Since I am on residential service with no static IP, that process was not available. Nothing else I tried worked.
-
@stewart Does the client have a Windows Server in house? 2019 and earlier had an SMTP "feature" that can be set to only accept and only relay from certain IPs, then it can be set to deliver to 365 as a smart host. Unfortunately they removed it from Server 2022.

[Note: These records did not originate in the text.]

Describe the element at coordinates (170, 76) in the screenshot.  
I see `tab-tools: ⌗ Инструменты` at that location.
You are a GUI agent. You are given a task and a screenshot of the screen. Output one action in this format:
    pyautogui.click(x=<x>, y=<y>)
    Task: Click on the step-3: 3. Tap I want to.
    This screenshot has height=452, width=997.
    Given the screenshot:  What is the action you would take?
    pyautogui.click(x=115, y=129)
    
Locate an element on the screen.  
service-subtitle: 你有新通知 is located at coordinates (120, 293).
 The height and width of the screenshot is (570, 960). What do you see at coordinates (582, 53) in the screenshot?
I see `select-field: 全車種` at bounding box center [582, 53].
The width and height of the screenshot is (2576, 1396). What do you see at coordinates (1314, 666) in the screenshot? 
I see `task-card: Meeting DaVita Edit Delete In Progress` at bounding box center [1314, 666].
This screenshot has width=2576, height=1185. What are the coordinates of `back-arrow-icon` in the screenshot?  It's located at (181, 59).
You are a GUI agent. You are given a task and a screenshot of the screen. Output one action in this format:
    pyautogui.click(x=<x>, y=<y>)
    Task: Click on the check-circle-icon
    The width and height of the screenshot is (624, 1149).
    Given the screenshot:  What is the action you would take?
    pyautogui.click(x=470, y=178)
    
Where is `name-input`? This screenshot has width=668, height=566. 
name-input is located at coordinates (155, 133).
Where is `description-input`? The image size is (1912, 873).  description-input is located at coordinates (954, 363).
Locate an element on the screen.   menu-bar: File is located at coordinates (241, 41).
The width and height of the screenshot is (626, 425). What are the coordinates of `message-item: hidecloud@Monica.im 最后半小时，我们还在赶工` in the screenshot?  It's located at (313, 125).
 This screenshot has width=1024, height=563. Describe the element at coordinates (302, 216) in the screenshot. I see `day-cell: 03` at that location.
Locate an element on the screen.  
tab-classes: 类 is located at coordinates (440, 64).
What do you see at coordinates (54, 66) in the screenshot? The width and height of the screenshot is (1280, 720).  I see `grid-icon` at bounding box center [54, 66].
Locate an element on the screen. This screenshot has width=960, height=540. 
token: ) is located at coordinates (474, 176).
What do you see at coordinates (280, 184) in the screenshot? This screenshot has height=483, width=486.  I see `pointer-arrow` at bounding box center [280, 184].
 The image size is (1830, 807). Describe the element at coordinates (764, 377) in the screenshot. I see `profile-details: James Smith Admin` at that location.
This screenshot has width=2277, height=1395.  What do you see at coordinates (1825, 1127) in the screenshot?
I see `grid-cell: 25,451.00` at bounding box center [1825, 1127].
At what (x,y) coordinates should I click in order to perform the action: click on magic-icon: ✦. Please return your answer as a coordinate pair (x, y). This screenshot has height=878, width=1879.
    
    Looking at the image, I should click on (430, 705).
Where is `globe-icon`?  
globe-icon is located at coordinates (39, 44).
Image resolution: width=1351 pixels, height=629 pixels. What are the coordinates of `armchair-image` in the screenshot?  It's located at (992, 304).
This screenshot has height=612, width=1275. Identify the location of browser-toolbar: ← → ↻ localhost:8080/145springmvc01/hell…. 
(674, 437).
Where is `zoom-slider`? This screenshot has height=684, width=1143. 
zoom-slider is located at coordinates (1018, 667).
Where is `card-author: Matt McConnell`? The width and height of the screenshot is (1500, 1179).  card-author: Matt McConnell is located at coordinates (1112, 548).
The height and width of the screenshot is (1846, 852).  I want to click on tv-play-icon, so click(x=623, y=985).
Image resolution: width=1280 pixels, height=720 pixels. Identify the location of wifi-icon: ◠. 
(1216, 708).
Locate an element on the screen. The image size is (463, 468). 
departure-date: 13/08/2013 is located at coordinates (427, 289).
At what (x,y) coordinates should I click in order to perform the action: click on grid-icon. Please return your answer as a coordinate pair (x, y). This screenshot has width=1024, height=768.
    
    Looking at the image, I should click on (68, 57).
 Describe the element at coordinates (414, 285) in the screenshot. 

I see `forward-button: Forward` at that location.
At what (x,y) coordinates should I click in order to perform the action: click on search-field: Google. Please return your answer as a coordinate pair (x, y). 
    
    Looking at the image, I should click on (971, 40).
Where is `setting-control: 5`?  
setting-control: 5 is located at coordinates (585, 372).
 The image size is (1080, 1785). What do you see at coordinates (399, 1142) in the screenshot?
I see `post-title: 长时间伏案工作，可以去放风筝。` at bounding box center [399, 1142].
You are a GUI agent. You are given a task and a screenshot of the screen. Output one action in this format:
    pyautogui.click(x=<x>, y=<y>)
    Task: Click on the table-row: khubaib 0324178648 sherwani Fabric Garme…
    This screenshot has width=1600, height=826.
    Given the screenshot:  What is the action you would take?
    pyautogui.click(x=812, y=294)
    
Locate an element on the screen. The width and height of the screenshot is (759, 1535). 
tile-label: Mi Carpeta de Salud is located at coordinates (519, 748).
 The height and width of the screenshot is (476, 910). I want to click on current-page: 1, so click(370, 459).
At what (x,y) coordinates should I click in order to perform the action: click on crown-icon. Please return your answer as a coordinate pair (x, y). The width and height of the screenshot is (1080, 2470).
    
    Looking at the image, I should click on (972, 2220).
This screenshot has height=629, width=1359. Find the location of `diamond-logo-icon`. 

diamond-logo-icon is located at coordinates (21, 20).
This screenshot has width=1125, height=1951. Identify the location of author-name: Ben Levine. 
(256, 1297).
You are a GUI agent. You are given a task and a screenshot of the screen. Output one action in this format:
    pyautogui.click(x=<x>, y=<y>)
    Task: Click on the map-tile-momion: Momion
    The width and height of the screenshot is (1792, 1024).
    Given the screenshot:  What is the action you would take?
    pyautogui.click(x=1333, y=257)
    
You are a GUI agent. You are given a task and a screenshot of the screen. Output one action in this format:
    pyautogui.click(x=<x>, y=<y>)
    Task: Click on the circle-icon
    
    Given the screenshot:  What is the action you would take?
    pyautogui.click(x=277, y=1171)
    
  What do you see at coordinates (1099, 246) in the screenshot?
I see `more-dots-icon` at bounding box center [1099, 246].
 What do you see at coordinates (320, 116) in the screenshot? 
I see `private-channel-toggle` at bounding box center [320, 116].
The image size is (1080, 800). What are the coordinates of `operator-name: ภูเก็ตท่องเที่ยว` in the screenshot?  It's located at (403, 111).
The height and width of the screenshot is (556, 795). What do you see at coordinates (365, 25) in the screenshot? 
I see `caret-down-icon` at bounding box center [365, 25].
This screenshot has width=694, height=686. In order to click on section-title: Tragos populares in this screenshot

Using an internal relay also has the small bonus that if the Internet is down pfSense can't email you that the Internet is down...at least with a relay you get the notification eventually.
If they have a static IP then a connector is easiest (option 3 in Bill's URL) or the direct send (option 2) which you can set to a distribution list, and then put your email on the distribution list.
-
@bmeeks We have 60 units in production. They are about 75% static / 25% DCHP. That could work for some but not for others. Did you try using an app password?
-
@steveits We have these at just over 60 of our clients. Most we have moved off of internal servers to various cloud infrastructures so no Windows servers. This particular client is in that group. Roughly 1/4 of our units are DHCP so whatever solution we use will need to take that into account. Static connectors will work for some but not all. Thanks for the suggestions.
-
@stewart said in Can't get notifications on 1 firewall to work with Office365:
I have one that recently stopped working
The notification mails : this is where a classic gmail excels.
Of course, you can't create a gmail (Google) mail and then use that mail and its password in pfSense : you have to create a special "one-device-usage" password for that **. But it isn't hard.
The bonus is : you have, like an sms, a popup on your phone when pfSense sends a mail (quiet rare, actually)** So, if some one manges to get their hands on the pfSense config file, they can't access you gmail account.
Btw : 587 or submission is 'EOL'.
It's port 465 these days with TLS1.3. -
@stewart said in Can't get notifications on 1 firewall to work with Office365:
@bmeeks We have 60 units in production. They are about 75% static / 25% DCHP. That could work for some but not for others. Did you try using an app password?
It's been several months back, but I am pretty sure I tried the app password route and it would not work with the new Office 365 security settings. Microsoft's goal is to completely shut down simple password authentication for SMTP including app passwords.
You can postpone the inevitable for a short time by not turning on multifactor authentication, but eventually you will get forced over to MFA and lose simple password login.